### Trecho selecionado
--
As referências pictóricas se mostram como forte fator para a sensação visual em que não se diferem as coisas do espaço. O aspecto de sobredeterminação visual da encenação a partir das experiências com a fruição de pinturas possibilita, ou mesmo impõe de certo modo, uma apreensão que não se estabelece pelo vínculo com a racionalidade, mas por um “estado de consciência”, nos termos de Giulio Argan. A ideia de consciência na fenomenologia sempre está ligada a algo, daí não se distinguir a sensação das coisas, nem o conteúdo de sua forma. A meu ver essa é uma operação que se realiza em Estufa. A plateia se vê colocada dentro do quadro de Manet como os parisienses em férias do Le déjeneur sur l´herbe e, ao mesmo tempo, guarda uma certa distância em que nossas próprias alusões podem ser realizadas. Tais referências pictóricas ainda têm o caráter de se aliar a um momento histórico em que a pintura, mais do que atualizar (representar) o mundo, faz a decifração ou o desvelamento do mundo moderno de então.
--
### Registros armazenados
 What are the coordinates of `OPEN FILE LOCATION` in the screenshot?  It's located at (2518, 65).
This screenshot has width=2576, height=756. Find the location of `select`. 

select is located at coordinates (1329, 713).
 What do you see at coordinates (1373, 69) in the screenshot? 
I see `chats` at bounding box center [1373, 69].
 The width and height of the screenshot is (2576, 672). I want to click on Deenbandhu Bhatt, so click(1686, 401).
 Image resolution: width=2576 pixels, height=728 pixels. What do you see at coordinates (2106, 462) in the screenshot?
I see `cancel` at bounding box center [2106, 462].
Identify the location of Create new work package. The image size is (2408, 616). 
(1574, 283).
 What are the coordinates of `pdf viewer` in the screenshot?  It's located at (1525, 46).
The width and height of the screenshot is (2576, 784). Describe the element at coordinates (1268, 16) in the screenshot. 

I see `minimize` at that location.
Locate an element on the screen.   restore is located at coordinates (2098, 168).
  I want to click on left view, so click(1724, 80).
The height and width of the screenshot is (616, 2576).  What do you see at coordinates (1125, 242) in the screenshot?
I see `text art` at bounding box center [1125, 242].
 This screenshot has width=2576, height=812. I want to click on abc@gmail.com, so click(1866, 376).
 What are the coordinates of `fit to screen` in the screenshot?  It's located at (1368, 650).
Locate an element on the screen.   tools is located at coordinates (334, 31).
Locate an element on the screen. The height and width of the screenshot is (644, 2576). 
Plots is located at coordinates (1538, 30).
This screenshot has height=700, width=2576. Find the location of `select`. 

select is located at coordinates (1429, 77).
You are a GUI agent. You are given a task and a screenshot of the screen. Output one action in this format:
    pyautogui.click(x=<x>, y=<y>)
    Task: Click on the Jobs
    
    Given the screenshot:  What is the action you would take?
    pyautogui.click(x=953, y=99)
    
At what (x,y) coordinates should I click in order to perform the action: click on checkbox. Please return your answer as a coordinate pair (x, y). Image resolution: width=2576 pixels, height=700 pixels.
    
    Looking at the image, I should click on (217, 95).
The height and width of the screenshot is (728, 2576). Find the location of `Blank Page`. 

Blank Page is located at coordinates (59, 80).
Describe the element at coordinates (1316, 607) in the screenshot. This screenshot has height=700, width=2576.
--
### Objetivo do exercício
Diga se cada afirmação a seguir está de acordo com o trecho selecionado. Responda sim ou não e cite literalmente as palavras do trecho que decidem cada caso.
(a) A apreensão descrita se estabelece pelo vínculo com a racionalidade.
(b) A plateia se vê colocada dentro do quadro de Manet.
(c) Na fenomenologia, a ideia de consciência está sempre ligada a algo.

### Resultado da tarefa
(a) Não: "não se estabelece pelo vínculo com a racionalidade".
(b) Sim: "A plateia se vê colocada dentro do quadro de Manet".
(c) Sim: "A ideia de consciência na fenomenologia sempre está ligada a algo".